The last couple of weeks have been very exciting for us! Ever since we started working with the new behavioural and occupational therapists, the change in K has been amazing! They both gave us strategies to use at home to not only improve his behaviour, but also for him to do more for himself. So hubby and I started putting the strategies in motion.
K has known how to undress himself for a while, it was teaching him to put the clothes on that I thought would be hard. I would be the one to get him dressed every morning and he would just lie there and let me. So I started on a weekend so I wouldn’t have to rush getting him ready for school. I started with his socks first.
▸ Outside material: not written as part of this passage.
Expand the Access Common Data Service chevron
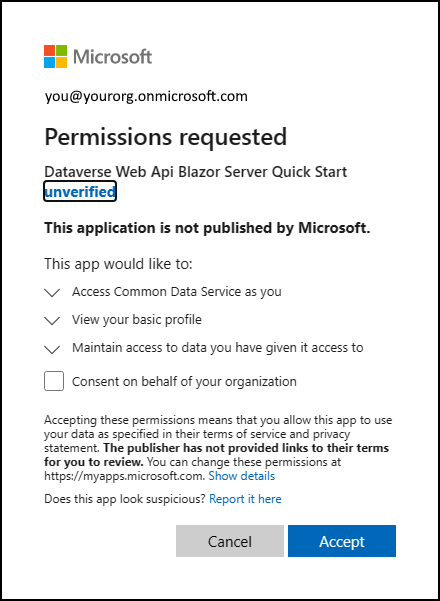440x601 pixels. (53, 293)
I gave him one and without me saying a word he put it on his foot! I gave him the other one. Same thing! I gave him his pants and he tried to put them on his head. I said “No K pants go on your legs”. I put the pants on him, stood him up and told him to pull up his pants. He did! He couldn’t get it over his diaper, so I helped him. I handed him his shirt and he took it and went to put it on his head. He knew! He tried to put his head through the sleeve and got very upset when he couldn’t. I laughed, I couldn’t help it, and that just upset him more. I put his head through the collar and he put his arms through the sleeves. I gave him a huge hug and praised him so much!
He still likes hanging out in his diaper, but I leave his clothes out for him to put on. There’s only one problem. Sometimes he will grab his brother’s underwear out of the clean laundry hamper and try to put that on his head!
This past week I was told by his teachers that he had walked from the classroom to the sensory room without using his wheelchair! Twice! They also told him to get washed up for lunch and he went to the sink and turned on the water by himself! Usually he waits for the staff to do it (or Mom and Dad at home). On one hand I was so proud but on the other hand I wondered why he couldn’t do that at home? I finally admitted to myself that I wasn’t at strict as I should be.
That may not seem much to some people, after all he IS 17, right? But when you wait so long for your child to do something that seems so simple, it is a huge moment for you! At the same time it makes me want to kick myself in the butt for not working so hard with him sooner. But as I was told, and as I tell many other parents of children with Down Syndrome and/or Autism, they will do it in THEIR time, not yours. So don’t get discouraged. It may take a long time, but it will happen. I just know that when he is in permanent care, with strict structure, the possibilities are endless!